Ольга Аксакова вернулась домой и только хотела пройти к
Александре Константиновне, чтобы рассказать о встрече с Лавровым, как
распахнулась дверь комнаты Георгия и он сам встал на пороге. Зябко обхватил
себя за плечи, хоть на дворе стояла жара. Вид у него был нездоровый: хмурое,
небритое лицо побледнело, глаза окружены темными тенями, отчего казались еще
больше. У Ольги дрогнуло сердце от воспоминаний, которыми она никогда и ни с
кем не делилась и которые последние пятнадцать лет таила даже от себя самой.
Она ведь была воспитана в строгости, а потому даже помыслить о другом мужчине
казалось ей супружеской изменой. И все же… Что с того, что тот мужчина умер?
Все равно в ее сердце живет и всегда будет жить лишь он один! Сын напоминал ей
о нем каждый день. Они неправдоподобно похожи… он ведь тоже был неправдоподобно
похож на своего отца…
– Мама, – хмуро проговорил Георгий. – Можно мне у тебя
кое-что спросить?
В ту же минуту из своей комнаты появилась Александра
Константиновна и тоже застыла на пороге, совершенно как внук, – даже руки точно
так же на груди сложила. Глаза ее были прикованы к лицу Георгия, и Ольга только
вздохнула, подумав, что и ее бедная, старая мать тоже живет не в настоящем и
будущем, а в прошлом, оттого и смотрит на внука с таким тревожным обожанием. Ну
что ж, все они одной русановской крови, обречены помнить и не забывать никогда…
совершенно как в той книжке, которую когда-то читал дед и которая валяется
теперь в его старом шкафу:
Ты вскрикнешь – и кинешься страстно
Туда, где былая стезя…
Но тени пройдут безучастно,
И с ними обняться – нельзя.
А впрочем, очень может быть, подумала Ольга, она что-то
перепутала в этих старых строках. Да и не до стихов сейчас, не до воспоминаний:
такой напряженный вид у сына, так встревожена мать…
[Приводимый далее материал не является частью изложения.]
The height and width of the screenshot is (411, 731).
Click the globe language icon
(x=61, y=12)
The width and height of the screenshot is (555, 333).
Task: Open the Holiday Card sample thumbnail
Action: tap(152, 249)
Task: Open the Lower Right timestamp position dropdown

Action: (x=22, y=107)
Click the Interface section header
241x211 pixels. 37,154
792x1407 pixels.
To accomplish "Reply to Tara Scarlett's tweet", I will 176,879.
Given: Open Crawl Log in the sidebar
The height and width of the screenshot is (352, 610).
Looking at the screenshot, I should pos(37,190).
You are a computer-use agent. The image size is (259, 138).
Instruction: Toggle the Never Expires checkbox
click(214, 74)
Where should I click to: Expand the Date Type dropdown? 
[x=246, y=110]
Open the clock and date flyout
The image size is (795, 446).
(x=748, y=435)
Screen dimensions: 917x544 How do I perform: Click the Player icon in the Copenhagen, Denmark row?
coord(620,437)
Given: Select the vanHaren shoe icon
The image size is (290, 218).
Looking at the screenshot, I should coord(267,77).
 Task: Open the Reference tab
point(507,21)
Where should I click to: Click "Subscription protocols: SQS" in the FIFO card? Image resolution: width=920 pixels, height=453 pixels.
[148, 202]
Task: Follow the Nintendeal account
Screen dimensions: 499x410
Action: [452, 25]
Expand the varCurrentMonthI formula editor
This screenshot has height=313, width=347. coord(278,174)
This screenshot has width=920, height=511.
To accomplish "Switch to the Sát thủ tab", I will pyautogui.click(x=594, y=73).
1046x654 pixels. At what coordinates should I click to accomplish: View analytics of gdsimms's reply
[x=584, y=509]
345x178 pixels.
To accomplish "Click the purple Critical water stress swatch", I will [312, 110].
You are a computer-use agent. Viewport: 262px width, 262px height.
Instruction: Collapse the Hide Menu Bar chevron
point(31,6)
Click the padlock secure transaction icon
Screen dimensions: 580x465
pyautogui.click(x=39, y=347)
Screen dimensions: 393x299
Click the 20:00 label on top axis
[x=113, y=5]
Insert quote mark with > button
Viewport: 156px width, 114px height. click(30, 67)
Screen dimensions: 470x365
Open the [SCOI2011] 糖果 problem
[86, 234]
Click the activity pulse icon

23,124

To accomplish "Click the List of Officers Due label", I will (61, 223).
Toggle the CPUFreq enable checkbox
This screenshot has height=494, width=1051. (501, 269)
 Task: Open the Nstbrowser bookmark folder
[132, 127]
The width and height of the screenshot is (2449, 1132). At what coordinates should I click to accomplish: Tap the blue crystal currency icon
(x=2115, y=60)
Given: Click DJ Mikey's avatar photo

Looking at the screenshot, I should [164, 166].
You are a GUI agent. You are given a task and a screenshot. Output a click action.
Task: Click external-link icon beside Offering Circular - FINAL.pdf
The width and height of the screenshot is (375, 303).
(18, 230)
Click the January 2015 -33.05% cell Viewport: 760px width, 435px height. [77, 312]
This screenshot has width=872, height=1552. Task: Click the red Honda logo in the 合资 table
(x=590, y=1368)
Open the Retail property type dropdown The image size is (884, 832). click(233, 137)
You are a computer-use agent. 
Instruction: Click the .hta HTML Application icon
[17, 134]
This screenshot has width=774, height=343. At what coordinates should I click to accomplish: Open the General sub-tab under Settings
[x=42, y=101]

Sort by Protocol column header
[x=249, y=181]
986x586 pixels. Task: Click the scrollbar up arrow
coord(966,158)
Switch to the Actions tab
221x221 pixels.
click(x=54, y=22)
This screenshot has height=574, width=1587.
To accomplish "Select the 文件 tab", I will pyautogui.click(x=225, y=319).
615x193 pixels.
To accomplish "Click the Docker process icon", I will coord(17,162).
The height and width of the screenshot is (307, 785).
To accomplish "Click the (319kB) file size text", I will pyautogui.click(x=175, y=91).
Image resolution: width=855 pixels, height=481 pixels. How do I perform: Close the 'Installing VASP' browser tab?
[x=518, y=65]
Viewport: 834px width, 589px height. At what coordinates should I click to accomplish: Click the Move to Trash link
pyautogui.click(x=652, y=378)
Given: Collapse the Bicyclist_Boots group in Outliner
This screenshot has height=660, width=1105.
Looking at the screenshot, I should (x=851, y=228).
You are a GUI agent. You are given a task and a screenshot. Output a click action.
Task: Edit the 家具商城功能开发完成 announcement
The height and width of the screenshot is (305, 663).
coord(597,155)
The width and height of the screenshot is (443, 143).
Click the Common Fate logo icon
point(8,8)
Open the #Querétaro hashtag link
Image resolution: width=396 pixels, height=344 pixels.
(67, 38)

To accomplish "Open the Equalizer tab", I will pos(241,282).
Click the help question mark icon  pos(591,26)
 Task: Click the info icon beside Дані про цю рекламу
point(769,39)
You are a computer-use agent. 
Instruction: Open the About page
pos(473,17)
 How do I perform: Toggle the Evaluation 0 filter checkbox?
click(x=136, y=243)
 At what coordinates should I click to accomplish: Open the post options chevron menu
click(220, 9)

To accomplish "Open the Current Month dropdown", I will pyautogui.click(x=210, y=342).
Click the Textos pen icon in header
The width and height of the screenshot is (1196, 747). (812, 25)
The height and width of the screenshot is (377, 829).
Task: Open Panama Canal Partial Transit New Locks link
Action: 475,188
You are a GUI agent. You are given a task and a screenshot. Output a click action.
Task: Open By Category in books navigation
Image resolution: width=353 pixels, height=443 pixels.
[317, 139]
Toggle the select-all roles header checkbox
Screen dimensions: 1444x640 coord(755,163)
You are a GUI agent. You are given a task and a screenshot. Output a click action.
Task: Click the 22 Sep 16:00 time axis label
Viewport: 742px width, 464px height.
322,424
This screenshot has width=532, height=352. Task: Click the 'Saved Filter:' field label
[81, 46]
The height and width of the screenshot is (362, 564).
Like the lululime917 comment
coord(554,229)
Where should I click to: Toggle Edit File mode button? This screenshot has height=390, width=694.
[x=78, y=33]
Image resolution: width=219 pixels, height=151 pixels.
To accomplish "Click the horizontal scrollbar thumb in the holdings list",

Однако Ольга ошиблась: настал черед именно что воспоминаний!
– Мама, ты извини, но я все же тебя спрошу… Кто был мой
отец? – бухнул Георгий, и у Ольги даже голова чуть качнулась назад, словно от
удара.
Ну и вопрос… С чего это вдруг?
– По-моему, – сказала она устало, возвращаясь в прихожую и
снимая новые туфли, в которых целый день чувствовала себя превосходно, а сейчас
вдруг ноги заболели, – все уже не раз переговорено. Извини, я этого человека
очень любила, и мне больно вспоминать, что однажды он исчез из моей жизни.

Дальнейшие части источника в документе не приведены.